6.29.2011

WikiLeaks Haiti: The Earthquake Cables | The Nation

WikiLeaks Haiti: The Earthquake Cables | The Nation
http://www.thenation.com/article/161459/wikileaks-haiti-earthquake-cables
  • Washington deployed 22,000 troops to Haiti after the January 12, 2010, earthquake despite reports from the Haitian leadership, the US Embassy and the UN that no serious security threat existed, according to secret US diplomatic cables.

  • Washington’s decision to send thousands of troops in response to the 7.0 earthquake that rocked the Haitian capital and surrounding areas drew sharp criticism from aid workers and government officials around the world at the time. They criticized the militarized response to Haiti’s humanitarian crisis as inappropriate and counterproductive.

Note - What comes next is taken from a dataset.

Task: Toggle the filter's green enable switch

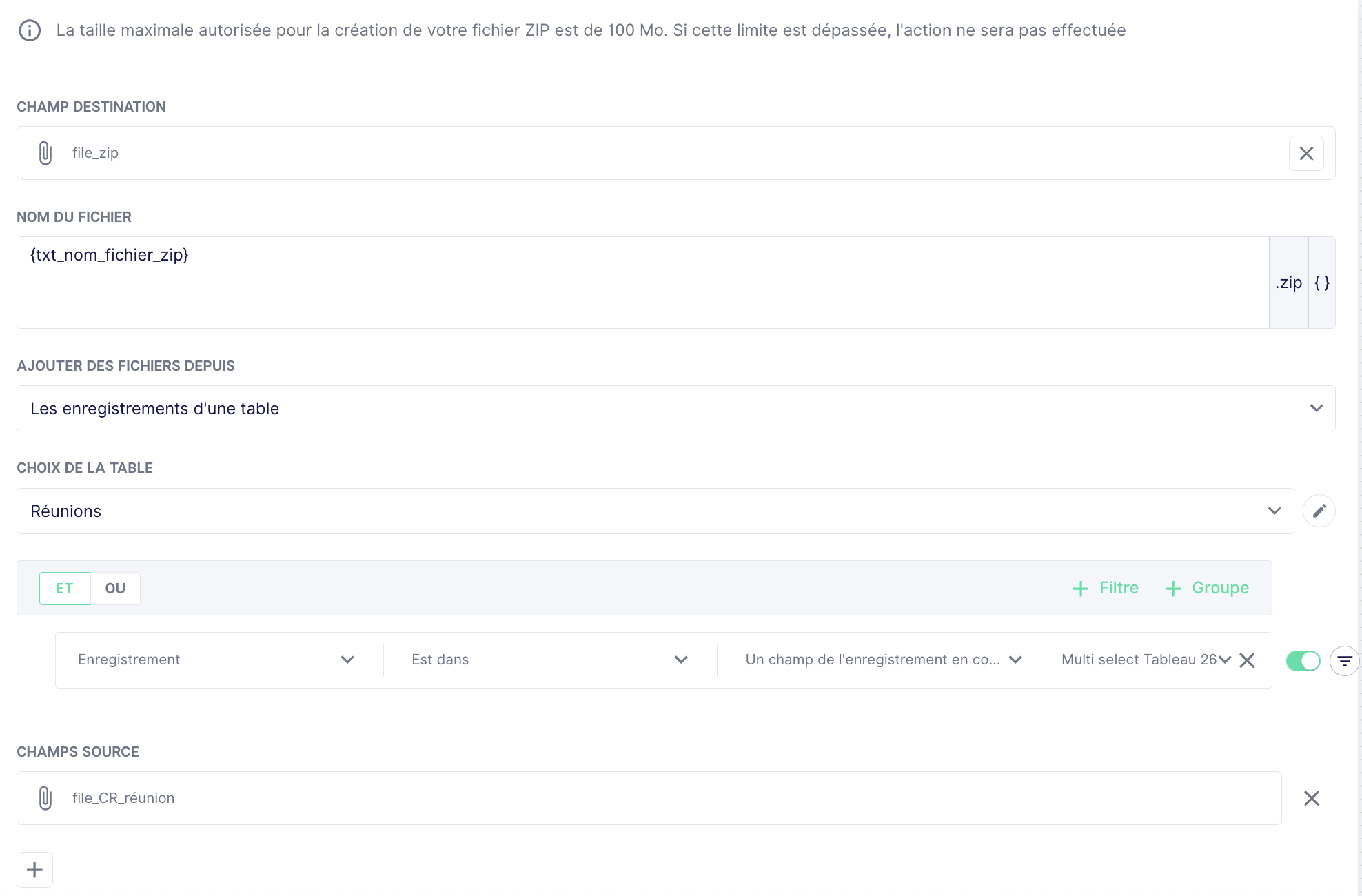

French Cooperation Minister Alain Joyandet famously said that international aid efforts should be “about helping Haiti, not about occupying Haiti.”
  • cables also show that Washington was very sensitive to international criticism of its response and that Secretary of State Hillary Clinton mobilized her diplomatic corps to ferret out “irresponsible journalism” worldwide and “take action” to “get the narrative right.”
  • On January 17, Haitian President René Préval issued a “joint communiqué” with Clinton, in which Haiti requested that the United States “assist as needed in augmenting security,” helping to diminish the appearance of a unilateral US action and providing the rationale for what was to be the third US military intervention of Haiti in the past twenty years.
  • Meanwhile, the UN claimed that its 9,000 occupation troops and police officers had the situation under control.

  • President Préval laid out priorities: “Re-establish telephone communications; Clear the streets of debris and bodies; Provide food and water to the population; Bury cadavers; Treat the injured; Coordination” among groups amid the destruction, a January 16 cable explains. Préval did not mention insecurity as a major concern. He did not ask for military troops.

  • The US government had already initiated the deployment of considerable military assets to Haiti, according to the secret State Department cables--before the Haitian government, it appears, formally requested assistance. At its peak, the US military response included 22,000 soldiers--7,000 based on land and the remainder operating aboard fifty-eight aircraft and fifteen nearby vessels, according to the Pentagon. The Coast Guard was also flying spotter aircraft along Haiti’s coast to intercept any refugees from the disaster.
  • A January 14 cable from Secretary of State Hillary Clinton to US Embassies and Pentagon commands worldwide said that the US Embassy in Haiti “anticipates significant food shortages and looting in the affected areas.” But subsequent dispatches from Ambassador Merten in Haiti repeatedly describe "only sporadic” incidents of violence and looting.
  • One January 19 cable said that the “security situation in Haiti remains calm overall with no indications of mass migration towards North America.” Another cable that day said, “Residents were residing in made-shift [sic] camps in available open areas, and they had not yet received any humanitarian supplies from relief organization. Nonetheless, the residents were civil, calm, polite, solemn and seemed to be well-organized while they were searching for belongings in the ruins of their homes.”
  • On January 19, Democracy Now!’s crew along with Haïti Liberté’s Kim Ives arrived at the General Hospital around 1 pm, shortly after troops from the 82nd Airborne Division. They found the soldiers, guns in hand, standing behind the hospital’s closed main gate. The troops had orders to provide “security” by denying entrance to a crowd of hundreds, including injured earthquake victims and family members of patients bringing them food or medicine.
  • “Here were people who were going in and out of the hospital bringing food to their loved ones in there or needing to go to the hospital, and there were a bunch of...US 82nd Airborne soldiers in front yelling in English at this crowd. They didn’t know what they were doing. They were creating more chaos rather than diminishing it. It was a comedy, if it weren’t so tragic.... They had no business being there.”
  • The enormous influx of US military personnel, weapons and equipment into the airport prompted a chorus of protest from mid-level French, Italian and Brazilian officials, as well as the aid group Doctors Without Borders. They were outraged that planes carrying vital humanitarian supplies were being prevented from landing, or delayed, sometimes for days.
  • “We had a whole freaking plane full of the friggin’ medicine!” Douglas Copp, an American rescue worker, said outside a UN base not long after the quake. The US military, which had taken over the Port-au-Prince airport, would not give clearance for the Peruvian military plane to land. It had to divert to the Dominican capital, 150 miles away. “In Santo Domingo, we got a bus, and we came into Haiti with just the things we could fit in the bus,” Copp exclaimed.
  • Haitian business owners were the most worried about security, especially for their factories, according to the cables. Five days after the quake, Ambassador Merten met with representatives of Haiti’s business sector, who said “their major concern is security at all levels, to include security of goods, at marketplaces, and for ports of entry.” Later, they asked the UN occupation troops “to provide security for reopened factories, and pledged to re-open in weeks.” Embassy officers met again with Haitian business leaders one week later.